Estimating the Cost-Effectiveness of Quality-Improving Interventions in Oral Anticoagulation Management within General Practice
Article first published online: 14 SEP 2006
Value in Health
Volume 9, Issue 6, pages 369–376, November/December 2006
How to Cite
Claes, N., Moeremans, K., Frank, B., Jef, A., Jos, V., Herman, V. L. and Lieven, A. (2006), Estimating the Cost-Effectiveness of Quality-Improving Interventions in Oral Anticoagulation Management within General Practice. Value in Health, 9: 369–376. doi: 10.1111/j.1524-4733.2006.00129.x
- Issue published online: 14 SEP 2006
- Article first published online: 14 SEP 2006
- general practitioner;
- oral anticoagulation management;
- quality improvement
Objectives: A clinical trial, “Belgian Improvement Study on Oral Anticoagulation Therapy (BISOAT),” significantly improved the quality after implementing four different quality-improving interventions in four randomly divided groups of general practitioners (GPs). The quality-improving interventions consisted of multifaceted education with or without feedback reports on their performance, international normalized ratio (INR) testing by the GP with a CoaguChek device or computer-assisted advice for adapting oral anticoagulation therapy. The quality improvement in INR control versus baseline was similar in the four groups. The aim of the current study was to calculate the cost-effectiveness and influencing factors of the four quality-improving interventions compared with usual care.
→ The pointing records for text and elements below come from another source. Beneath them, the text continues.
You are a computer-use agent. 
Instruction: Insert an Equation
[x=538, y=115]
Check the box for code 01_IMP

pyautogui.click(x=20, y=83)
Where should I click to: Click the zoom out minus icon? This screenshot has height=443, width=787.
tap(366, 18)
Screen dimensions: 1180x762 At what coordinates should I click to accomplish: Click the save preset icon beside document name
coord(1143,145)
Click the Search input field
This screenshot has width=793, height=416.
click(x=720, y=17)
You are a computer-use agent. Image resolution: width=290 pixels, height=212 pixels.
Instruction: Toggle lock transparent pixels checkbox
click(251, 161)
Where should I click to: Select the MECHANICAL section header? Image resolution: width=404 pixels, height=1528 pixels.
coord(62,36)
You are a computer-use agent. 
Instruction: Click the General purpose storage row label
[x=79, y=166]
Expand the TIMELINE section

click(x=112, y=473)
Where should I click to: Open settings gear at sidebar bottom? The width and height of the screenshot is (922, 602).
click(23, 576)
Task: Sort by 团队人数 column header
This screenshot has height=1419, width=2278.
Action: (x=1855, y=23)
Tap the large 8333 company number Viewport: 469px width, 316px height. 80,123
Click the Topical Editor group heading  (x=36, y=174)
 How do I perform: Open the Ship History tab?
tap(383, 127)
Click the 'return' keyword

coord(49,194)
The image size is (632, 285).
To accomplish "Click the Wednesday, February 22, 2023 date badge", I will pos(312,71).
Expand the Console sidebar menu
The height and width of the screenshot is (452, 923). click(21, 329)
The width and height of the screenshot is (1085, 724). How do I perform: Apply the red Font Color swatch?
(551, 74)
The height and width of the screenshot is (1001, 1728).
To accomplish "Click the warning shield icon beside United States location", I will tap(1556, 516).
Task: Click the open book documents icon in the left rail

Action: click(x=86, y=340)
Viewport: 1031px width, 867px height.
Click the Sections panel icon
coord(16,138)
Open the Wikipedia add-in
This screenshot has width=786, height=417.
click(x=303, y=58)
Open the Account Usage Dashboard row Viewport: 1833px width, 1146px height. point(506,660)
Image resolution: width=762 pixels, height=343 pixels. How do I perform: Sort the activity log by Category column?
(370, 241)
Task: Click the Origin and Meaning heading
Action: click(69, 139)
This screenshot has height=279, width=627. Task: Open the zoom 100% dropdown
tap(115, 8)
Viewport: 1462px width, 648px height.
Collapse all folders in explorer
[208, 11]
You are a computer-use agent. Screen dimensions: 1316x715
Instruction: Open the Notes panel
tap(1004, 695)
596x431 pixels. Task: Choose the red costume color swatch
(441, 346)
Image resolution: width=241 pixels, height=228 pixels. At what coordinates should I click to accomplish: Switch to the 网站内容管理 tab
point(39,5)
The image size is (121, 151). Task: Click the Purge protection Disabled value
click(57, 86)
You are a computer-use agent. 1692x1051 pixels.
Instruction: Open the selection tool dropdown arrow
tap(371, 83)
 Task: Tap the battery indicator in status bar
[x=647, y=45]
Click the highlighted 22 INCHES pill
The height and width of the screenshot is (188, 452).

Methods: Activity-based costing techniques with questionnaires were used to determine the global costs per patient per month in the different intervention groups. Effectiveness data were obtained from the BISOAT study. Cost-effectiveness was expressed as cost per additional day within a 0.5 range from INR target.
Results: The one-time cost of multifaceted education was €49,997 for the whole study. Monthly continuous costs per intervention ranged between €37 and €54 per patient. Using the CoaguChek in combination with the multifaceted education was associated with net savings and quality improvement, hence dominated usual care. Sensitivity analyses showed improved cost-effectiveness with extended duration and with increased program size.
Conclusion: Implementation of the combination multifaceted education with the use of the CoaguChek is a cost-effective new organizational model of oral anticoagulation management in general practice.